Lá estava eu, no dolce far niente, embalada pelas águas do Lago di Como, quando tive a melhor lição prática sobre o ocaso europeu nessa minha viagem à Itália.

Passou por nós aquela lancha imponente, toda de madeira. Jeitão de gôndola, pensei eu. E foi mesmo. Uma gôndola. Até ser comprada em Veneza para ganhar motor e virar táxi para turistas em Como. Meu amigo italiano percebeu meu interesse pelo barco. E me contou a história por trás da história. O ex-dono da ex-gôndola era um conde veneziano. No certificado de propriedade da peça, que chegou com ela ao lago, constavam o nome da embarcação, o nome do proprietário e sua curiosa profissão: benestante. Ou, numa tradução livre, abastado! Poderia estar escrito ali rico, herdeiro ou conde, simplesmente. Mas benestante soa mais elegante aos ouvidos italianos. É quase como dizer que se tem dinheiro suficiente – e há muitas gerações – para nunca ter precisado de uma profissão.

Bons tempos aqueles. Ao menos para os benestantes, hoje em extinção.

Quando morei nos Estados Unidos eu era uma alien. Qualquer um que viva ou trabalhe no país e não seja americano ainda é considerado pelas autoridades um legal alien. Um alienígena mesmo. Só que parte deles construiu, dentro das regras da maior democracia do planeta, a condição de, digamos, benestante para filhos e netos. Ou ao menos conheceu uma dignidade que não existia em seu país de origem. Hoje os imigrantes são vistos com o viés do preconceito nessa nação que teme pelo bem-estar dos seus. Acabo de ver na tevê uma pesquisa que dá empate técnico nas intenções de voto entre o democrata Obama e o republicano Romney. É a economia, estúpido, como já se disse em outras campanhas presidenciais. O Ocidente rico teceu uma rede social em que famílias poderiam permanecer milionárias por centenas de anos e aliens poderiam se tornar milionários se trabalhassem muito e tivessem talento e em que todos os cidadãos poderiam usufruir dos benefícios de ter educação gratuita, saúde pública de qualidade e aposentadoria garantida, desde que seguissem as tais regras democráticas.

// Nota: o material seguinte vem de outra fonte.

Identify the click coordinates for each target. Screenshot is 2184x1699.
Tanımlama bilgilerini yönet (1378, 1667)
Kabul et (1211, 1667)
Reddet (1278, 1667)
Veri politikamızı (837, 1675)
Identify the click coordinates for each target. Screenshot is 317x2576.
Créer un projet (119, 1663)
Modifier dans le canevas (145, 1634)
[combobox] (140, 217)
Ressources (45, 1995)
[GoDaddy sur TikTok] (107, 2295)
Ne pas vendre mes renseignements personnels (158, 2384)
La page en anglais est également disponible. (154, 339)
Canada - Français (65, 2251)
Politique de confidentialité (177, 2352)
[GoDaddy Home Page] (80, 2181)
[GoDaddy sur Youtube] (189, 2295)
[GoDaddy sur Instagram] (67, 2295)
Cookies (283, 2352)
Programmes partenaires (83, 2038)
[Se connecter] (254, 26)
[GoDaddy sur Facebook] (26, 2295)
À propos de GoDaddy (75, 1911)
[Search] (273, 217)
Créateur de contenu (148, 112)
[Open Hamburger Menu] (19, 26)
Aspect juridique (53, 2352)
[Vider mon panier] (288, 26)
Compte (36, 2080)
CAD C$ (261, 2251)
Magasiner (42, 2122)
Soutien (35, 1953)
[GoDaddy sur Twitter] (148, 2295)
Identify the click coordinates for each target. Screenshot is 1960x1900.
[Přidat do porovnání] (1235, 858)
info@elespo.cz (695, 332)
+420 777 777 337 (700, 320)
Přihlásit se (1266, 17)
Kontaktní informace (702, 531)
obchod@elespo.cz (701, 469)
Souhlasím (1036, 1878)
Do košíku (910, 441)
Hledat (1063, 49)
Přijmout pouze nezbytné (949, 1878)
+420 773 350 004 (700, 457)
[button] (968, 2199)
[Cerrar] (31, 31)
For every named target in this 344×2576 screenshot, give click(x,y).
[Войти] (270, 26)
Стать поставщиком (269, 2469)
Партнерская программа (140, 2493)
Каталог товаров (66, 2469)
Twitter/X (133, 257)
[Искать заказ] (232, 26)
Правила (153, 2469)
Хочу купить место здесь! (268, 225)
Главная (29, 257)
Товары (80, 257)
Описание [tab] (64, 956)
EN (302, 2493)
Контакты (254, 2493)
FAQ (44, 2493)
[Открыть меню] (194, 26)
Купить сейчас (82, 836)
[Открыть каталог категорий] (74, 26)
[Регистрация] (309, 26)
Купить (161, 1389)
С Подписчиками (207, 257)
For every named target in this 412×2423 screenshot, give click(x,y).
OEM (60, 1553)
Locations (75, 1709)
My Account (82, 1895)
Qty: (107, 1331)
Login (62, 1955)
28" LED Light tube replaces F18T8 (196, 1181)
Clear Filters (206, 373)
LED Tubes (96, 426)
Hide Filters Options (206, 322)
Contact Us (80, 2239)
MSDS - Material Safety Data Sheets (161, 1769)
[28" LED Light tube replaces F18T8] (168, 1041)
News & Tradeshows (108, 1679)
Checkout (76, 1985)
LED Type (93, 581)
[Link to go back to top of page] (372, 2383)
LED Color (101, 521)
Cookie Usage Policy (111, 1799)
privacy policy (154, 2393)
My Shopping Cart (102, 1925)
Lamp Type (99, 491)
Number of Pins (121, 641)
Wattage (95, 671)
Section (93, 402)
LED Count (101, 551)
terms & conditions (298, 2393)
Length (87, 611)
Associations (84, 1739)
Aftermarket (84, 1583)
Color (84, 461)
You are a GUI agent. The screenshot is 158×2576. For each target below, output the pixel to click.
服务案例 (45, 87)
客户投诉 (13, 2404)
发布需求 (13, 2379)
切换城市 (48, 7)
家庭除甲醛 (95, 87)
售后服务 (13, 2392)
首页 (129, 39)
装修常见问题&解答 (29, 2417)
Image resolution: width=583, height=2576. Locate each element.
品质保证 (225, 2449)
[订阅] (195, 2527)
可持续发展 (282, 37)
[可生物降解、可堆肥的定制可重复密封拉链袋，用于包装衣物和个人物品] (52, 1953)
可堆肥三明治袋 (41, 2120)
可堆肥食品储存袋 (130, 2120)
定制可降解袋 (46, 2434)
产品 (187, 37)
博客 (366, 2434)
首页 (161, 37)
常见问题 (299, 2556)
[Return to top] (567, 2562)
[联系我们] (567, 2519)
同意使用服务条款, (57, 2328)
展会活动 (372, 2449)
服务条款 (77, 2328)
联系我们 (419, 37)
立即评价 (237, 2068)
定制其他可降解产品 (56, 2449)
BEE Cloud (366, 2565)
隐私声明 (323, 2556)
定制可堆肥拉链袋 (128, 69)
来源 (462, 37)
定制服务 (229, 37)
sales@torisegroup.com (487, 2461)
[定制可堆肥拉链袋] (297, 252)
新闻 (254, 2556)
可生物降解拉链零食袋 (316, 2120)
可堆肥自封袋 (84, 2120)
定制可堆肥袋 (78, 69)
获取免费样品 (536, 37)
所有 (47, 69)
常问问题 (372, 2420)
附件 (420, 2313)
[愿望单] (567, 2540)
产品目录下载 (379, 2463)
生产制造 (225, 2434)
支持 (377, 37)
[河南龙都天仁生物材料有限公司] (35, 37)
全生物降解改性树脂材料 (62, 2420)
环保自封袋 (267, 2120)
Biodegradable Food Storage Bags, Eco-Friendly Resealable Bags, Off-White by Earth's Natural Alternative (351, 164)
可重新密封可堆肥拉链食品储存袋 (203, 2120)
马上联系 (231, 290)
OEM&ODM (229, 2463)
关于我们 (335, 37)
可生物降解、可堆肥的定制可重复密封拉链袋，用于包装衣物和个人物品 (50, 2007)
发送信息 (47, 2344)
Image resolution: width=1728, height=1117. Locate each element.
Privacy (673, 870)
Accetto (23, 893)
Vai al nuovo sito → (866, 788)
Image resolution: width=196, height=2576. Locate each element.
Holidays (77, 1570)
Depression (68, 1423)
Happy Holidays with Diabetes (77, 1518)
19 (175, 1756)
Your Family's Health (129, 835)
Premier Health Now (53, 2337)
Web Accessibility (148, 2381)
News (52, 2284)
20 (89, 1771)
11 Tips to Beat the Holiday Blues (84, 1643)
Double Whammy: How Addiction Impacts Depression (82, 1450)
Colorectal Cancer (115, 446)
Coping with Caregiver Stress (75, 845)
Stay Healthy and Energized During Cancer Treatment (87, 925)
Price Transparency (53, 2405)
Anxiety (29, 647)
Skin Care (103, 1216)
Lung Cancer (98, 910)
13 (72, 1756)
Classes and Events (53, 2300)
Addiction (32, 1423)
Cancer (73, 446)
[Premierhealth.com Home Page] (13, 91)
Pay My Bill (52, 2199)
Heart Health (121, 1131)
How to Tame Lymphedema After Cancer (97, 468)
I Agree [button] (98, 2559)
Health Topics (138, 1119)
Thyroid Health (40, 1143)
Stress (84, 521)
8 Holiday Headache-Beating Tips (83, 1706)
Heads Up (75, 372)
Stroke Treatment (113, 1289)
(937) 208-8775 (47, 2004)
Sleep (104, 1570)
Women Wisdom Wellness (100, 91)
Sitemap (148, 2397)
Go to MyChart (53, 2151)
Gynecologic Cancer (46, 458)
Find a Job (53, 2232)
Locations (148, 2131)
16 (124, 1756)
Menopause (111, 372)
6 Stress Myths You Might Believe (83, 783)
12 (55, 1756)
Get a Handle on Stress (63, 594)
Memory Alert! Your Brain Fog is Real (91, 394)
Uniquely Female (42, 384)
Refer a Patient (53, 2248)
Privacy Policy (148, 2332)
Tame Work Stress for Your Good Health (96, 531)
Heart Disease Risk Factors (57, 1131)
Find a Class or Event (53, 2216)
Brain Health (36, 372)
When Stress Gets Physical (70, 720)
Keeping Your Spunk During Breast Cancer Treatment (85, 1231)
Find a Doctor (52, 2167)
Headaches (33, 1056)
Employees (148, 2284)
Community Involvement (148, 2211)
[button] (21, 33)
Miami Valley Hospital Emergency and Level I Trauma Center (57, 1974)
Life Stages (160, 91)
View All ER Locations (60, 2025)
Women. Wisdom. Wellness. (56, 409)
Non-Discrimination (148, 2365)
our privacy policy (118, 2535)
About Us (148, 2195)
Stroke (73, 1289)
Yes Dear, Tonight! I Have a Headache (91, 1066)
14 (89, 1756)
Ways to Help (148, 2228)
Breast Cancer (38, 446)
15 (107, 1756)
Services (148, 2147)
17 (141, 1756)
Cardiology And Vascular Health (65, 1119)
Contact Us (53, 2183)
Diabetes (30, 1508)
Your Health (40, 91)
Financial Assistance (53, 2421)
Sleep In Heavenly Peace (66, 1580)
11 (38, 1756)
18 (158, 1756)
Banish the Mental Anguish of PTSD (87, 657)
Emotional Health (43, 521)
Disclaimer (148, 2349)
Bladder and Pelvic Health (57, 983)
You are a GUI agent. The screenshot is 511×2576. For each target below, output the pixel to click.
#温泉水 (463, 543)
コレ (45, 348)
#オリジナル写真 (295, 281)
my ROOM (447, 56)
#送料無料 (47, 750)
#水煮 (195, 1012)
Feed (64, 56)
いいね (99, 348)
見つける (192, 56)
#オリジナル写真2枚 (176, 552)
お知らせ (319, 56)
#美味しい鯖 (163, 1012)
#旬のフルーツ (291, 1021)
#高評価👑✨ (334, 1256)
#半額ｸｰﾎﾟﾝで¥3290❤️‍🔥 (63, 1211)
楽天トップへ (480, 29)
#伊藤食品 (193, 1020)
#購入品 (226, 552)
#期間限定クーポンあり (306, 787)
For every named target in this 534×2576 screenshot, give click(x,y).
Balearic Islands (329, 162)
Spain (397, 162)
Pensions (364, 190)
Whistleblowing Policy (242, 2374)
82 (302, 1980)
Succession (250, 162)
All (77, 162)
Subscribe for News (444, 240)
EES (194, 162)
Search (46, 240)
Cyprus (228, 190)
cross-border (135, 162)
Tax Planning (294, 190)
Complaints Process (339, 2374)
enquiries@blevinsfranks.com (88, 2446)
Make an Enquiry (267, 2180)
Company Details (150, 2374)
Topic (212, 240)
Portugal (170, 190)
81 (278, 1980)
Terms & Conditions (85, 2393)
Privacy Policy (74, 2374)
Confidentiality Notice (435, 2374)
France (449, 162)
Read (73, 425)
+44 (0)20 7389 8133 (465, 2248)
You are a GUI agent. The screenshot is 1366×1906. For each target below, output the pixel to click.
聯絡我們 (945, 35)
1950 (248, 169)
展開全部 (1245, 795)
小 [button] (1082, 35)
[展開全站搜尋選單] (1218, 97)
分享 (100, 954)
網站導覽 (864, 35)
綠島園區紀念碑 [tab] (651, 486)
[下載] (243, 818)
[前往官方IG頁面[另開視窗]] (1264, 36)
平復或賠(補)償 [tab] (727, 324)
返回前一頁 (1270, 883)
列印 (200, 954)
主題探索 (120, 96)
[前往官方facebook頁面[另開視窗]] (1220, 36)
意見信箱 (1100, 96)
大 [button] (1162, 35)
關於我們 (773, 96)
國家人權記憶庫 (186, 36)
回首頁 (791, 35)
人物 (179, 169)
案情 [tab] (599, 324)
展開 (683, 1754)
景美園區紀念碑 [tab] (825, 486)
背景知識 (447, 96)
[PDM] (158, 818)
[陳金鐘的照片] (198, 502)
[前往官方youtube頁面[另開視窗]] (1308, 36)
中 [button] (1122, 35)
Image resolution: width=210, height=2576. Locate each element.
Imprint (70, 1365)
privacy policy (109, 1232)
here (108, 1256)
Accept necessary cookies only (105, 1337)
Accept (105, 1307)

Hoje, para sonhar com o que benestantes sempre tiveram e o que alguns dos aliens puderam construir, há um atalho que atravessa fronteiras: o guanxi. Guanxi, em algumas culturas asiáticas, mas principalmente na China, quer dizer ter boas relações com a autoridade máxima. Relações que abrem portas. Lobby e subserviência. Em última instância, relações entre corruptores e corruptíveis. Sem culpa nem valores iluministas como freio (esses também estão em extinção, para minha profunda consternação).

A história é implacável e vê-la acontecer diante dos olhos é o sonho de qualquer jornalista como eu. Não guardo nenhum apreço especial por benestantes. Mas admiro o legado cultural presente em cada villa ao redor do Lago di Como. Tenho profundo respeito pelos aliens que fizeram fortuna nos Estados Unidos a partir da oportunidade de ascensão social pelo trabalho. Não é confortável imaginar que o guanxi prevalecerá no virar das páginas das décadas que estão por vir.

Me acusarão de pessimista. Deixo estar. Sei que não há alma nesse Brasil mais afinada com a da velhinha de Taubaté do que a minha. Sou uma crédula. Mas aqui, no Lago di Como, da varanda do meu hotel de benestante, vejo passar a lancha do passado e os chineses e russos desfilar sua riqueza recente e exagerada. Sou uma alienígena neste mundo globalizado. E, como o E.T., não entendo tudo, mas pressinto o pior.